- 1/3 cup butter softened
- 1/4 cup granulated sugar
- 1 cup medium grind corn meal
- 2/3 cup all-purpose flour
- 2 teaspoons baking powder
- 1/2 teaspoon salt
- 2 large eggs room temperature
- 2/3 cup whole milk
- 2 tablespoons butter for greasing skillet
- 1/2 cup unsalted butter
- 2 cups yellow onion (1 large) diced
- 2 cups celery (about 8 small stalks) diced
- 4 tablespoons fresh minced herbs sage, rosemary, thyme
- 3 cups chicken stock or turkey stock if you have it
- 1 teaspoon kosher salt
- 1 large egg beaten
- 1/4 cup parsley minced
- 2 tablespoons unsalted butter
To make the cornbread:
- Preheat oven to 400 degrees F with a 12 inch cast iron skillet in the oven.
- Using a stand mixer, cream butter and sugar together on medium high speed until light and fluffy, about 2-3 minutes. Scrape sides.
- In a medium sized bowl, combine cornmeal, flour, baking powder, and salt. In a separate bowl, combine eggs and milk. Alternate adding small amounts of the dry ingredients and the wet ingredients to the butter mixture, each time mixing just until combined.
- Pull hot cast iron skillet out of the oven and melt remaining 2 tablespoons butter in the skillet, spreading around the bottom and up the sides. Pour batter into skillet and cook for 20 minutes in 400 degree F oven.

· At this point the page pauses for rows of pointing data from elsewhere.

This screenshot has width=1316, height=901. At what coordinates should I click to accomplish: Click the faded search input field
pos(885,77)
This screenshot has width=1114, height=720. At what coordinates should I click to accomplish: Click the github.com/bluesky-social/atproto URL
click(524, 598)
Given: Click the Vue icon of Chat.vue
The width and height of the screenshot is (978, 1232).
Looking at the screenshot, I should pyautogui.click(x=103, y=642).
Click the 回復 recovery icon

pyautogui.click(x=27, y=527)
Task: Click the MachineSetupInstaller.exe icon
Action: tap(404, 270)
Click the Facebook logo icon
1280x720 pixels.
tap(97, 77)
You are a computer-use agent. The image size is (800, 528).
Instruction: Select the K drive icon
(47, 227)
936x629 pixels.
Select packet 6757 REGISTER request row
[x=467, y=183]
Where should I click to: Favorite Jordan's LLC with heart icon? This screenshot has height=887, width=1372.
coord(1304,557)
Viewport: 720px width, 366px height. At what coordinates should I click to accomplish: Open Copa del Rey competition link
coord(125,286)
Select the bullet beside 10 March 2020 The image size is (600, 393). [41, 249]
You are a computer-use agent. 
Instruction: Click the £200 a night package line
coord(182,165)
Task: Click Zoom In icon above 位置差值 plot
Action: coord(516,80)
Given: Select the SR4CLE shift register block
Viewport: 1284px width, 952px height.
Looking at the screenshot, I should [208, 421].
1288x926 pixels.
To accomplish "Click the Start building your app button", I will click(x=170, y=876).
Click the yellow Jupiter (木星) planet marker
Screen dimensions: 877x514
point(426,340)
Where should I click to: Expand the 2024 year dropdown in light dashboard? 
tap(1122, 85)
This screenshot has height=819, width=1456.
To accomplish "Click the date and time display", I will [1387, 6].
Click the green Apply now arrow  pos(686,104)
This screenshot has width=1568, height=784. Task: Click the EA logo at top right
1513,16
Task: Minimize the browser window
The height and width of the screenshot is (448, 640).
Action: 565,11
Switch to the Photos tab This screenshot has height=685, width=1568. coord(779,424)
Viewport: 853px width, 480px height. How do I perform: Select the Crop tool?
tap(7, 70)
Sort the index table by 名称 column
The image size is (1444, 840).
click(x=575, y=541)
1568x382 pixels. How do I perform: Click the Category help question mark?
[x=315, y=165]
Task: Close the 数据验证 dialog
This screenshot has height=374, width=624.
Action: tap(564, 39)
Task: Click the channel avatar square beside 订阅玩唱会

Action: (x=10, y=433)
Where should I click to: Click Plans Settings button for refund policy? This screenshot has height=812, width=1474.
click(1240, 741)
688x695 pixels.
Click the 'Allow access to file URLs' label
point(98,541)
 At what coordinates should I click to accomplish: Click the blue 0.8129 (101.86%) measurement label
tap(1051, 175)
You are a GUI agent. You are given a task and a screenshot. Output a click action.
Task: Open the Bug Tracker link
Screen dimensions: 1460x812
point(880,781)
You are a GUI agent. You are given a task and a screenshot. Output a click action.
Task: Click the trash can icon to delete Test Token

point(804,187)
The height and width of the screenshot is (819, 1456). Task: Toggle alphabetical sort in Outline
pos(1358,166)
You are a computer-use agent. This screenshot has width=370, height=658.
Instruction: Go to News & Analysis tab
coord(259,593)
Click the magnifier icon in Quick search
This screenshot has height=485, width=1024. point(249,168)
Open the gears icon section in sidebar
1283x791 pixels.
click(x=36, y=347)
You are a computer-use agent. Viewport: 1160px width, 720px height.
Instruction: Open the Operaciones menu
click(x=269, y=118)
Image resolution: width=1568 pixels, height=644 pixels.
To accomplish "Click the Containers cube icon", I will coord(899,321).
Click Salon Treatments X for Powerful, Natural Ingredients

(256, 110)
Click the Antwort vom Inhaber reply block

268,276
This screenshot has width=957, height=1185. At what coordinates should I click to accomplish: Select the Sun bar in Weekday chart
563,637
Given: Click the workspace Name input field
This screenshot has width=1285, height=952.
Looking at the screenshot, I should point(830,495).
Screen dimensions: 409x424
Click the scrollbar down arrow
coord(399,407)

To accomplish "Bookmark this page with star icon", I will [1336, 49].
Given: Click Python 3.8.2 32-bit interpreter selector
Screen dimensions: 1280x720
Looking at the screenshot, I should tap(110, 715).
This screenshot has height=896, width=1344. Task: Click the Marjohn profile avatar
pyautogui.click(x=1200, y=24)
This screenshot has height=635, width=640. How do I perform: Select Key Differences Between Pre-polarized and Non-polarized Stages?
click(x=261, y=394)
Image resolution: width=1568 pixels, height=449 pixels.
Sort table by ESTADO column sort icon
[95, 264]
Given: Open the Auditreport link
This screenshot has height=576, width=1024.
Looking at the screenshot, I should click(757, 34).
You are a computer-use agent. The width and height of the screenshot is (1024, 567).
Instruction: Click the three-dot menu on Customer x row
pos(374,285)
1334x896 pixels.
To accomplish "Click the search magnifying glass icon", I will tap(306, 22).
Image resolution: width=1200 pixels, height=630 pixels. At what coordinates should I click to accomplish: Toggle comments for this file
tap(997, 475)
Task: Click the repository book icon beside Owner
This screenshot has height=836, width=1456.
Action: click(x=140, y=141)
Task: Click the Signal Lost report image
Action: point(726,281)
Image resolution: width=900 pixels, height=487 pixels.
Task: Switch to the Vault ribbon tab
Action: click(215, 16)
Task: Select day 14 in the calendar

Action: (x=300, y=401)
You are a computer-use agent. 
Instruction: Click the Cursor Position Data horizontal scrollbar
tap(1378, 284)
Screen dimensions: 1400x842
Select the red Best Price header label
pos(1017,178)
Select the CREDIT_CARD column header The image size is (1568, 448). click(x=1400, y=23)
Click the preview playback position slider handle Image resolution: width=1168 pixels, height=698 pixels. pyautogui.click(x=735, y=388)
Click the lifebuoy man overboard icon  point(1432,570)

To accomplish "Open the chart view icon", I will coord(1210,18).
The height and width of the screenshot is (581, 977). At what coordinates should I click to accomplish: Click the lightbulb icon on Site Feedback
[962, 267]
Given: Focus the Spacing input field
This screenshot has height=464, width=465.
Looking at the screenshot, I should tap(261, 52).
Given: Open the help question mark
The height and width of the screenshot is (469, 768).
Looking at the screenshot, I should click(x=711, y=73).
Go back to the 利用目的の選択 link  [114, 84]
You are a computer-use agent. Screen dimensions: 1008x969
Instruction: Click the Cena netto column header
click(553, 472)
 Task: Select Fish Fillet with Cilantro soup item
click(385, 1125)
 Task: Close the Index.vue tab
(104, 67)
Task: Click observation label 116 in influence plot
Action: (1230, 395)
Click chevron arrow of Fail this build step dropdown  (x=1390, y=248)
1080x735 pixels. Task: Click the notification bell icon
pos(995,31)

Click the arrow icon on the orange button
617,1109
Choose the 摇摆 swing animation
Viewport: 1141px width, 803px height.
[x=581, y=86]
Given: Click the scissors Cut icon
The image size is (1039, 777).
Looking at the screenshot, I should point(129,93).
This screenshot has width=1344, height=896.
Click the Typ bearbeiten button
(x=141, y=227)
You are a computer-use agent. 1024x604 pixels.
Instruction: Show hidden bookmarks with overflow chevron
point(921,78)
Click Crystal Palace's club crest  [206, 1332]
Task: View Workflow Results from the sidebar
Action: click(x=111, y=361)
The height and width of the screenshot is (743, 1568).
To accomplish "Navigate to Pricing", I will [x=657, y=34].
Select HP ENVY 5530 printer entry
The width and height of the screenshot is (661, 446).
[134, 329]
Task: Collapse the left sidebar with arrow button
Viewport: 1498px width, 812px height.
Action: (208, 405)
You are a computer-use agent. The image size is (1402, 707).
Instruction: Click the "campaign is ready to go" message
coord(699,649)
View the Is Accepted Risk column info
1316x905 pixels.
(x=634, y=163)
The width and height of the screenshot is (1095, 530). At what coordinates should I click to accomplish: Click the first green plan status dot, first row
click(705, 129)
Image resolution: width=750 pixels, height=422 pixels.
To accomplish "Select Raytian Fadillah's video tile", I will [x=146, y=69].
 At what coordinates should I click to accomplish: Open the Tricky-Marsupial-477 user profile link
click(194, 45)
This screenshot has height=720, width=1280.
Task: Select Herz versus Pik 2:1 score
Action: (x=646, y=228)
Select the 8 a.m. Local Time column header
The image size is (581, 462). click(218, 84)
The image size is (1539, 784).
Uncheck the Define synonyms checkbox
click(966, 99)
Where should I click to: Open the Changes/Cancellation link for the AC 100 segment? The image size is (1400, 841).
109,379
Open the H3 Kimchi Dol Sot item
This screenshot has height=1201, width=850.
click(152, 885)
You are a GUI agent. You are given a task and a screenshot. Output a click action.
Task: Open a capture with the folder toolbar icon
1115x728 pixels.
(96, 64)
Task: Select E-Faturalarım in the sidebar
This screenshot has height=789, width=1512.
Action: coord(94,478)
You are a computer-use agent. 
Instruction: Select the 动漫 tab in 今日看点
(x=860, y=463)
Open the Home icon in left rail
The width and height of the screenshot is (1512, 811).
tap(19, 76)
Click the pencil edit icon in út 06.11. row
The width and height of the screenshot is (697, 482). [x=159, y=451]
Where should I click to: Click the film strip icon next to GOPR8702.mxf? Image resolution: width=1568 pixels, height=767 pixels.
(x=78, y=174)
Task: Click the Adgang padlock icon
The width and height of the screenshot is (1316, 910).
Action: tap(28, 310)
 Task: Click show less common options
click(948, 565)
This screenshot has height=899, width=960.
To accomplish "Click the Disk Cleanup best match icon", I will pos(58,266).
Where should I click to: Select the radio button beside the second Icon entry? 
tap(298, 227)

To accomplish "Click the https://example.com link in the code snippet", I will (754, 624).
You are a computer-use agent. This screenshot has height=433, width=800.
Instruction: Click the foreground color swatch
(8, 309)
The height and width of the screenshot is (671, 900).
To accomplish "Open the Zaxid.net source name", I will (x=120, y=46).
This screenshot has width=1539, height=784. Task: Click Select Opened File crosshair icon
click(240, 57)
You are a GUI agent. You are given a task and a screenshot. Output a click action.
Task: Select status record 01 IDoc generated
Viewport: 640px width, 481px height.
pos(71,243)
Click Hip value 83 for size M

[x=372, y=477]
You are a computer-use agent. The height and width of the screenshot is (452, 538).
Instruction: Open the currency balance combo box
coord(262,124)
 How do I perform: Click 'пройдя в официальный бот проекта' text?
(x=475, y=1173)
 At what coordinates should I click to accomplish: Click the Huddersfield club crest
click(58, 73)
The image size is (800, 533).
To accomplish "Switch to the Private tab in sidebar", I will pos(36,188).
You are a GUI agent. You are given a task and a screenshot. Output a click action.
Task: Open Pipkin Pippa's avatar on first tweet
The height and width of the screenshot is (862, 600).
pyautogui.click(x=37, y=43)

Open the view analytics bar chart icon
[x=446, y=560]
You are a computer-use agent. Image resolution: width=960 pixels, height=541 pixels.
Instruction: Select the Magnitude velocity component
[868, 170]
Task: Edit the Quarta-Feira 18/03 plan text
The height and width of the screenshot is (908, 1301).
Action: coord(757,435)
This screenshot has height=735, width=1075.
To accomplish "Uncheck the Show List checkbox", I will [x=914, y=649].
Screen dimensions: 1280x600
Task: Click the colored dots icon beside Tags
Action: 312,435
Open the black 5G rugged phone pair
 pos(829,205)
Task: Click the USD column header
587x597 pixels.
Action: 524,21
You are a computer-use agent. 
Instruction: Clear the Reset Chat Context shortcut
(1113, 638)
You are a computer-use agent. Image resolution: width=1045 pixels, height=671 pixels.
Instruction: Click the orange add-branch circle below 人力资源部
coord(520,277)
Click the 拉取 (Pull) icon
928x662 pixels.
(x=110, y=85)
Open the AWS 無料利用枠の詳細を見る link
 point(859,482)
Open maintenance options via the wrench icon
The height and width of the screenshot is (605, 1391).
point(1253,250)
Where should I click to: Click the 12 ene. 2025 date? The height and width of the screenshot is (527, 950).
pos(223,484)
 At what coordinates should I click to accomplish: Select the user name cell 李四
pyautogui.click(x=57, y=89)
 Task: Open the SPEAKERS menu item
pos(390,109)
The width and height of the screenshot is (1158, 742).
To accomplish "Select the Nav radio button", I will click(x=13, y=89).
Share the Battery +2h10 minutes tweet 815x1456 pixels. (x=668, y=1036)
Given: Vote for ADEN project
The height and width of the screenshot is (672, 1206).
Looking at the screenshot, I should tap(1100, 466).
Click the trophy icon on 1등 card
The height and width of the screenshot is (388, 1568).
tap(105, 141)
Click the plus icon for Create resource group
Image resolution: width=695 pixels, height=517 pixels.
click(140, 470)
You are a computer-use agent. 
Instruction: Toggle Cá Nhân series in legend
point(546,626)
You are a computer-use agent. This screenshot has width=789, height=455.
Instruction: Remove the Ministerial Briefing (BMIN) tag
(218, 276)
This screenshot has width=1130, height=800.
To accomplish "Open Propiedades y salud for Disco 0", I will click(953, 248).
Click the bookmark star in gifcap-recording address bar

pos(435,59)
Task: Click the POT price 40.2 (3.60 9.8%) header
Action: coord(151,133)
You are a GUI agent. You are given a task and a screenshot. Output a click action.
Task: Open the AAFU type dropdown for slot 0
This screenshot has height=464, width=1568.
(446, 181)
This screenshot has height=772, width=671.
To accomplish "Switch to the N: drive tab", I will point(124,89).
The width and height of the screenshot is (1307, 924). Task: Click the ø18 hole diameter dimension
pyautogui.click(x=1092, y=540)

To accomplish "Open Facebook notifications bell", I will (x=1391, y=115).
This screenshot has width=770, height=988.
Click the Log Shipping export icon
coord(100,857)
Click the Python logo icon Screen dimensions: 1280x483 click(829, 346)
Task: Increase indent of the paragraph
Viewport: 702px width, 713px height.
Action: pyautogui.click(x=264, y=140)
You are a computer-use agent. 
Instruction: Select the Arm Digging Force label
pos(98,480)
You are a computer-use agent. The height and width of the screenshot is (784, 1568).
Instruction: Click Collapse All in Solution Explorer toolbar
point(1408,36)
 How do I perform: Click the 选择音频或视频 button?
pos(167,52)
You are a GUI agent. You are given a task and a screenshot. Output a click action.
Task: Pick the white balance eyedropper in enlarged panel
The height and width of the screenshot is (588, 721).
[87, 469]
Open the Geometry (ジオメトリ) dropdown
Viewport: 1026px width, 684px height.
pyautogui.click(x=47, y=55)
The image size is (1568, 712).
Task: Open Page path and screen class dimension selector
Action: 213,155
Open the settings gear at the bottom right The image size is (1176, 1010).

- Remove from oven and allow to cool slightly before removing from skillet to fully cool.
- Cut cornbread into 1 inch cubes.
- Melt 1/2 cup butter in a large skillet over medium high heat. Add onion, celery, and minced herbs (not the parsley). Stir to coat in the melted butter and then saute until they start to turn golden brown, about 15 minutes.
- Add stock and salt to skillet and bring to a simmer. Remove from heat and set aside. Allow to cool enough that mixture is cool to the touch. You must allow this mixture to cool because you'll be mixing it with egg and do not want it to scramble.
- Meanwhile, beat egg with 1/4 cup chopped parsley in a large bowl; add cubed cornbread and gently toss to coat. Pour the cooled vegetable and broth mixture over the bread and toss. Transfer to a buttered baking dish and dot with remaining two tablespoons of butter.
- Cover and bake 30 minutes at 375 degrees F; uncover and bake until golden, 30 more minutes.
If you like crispy dressing, there are a few things you can do:
- You can heat some olive oil in a saute pan and sear the cubes of cornbread prior to mixing with remaining stuffing ingredients.
- You can bake the dressing in a larger baking dish so that there is more surface area to make it crispy. The deeper and smaller the dish, the mushier the dressing will be.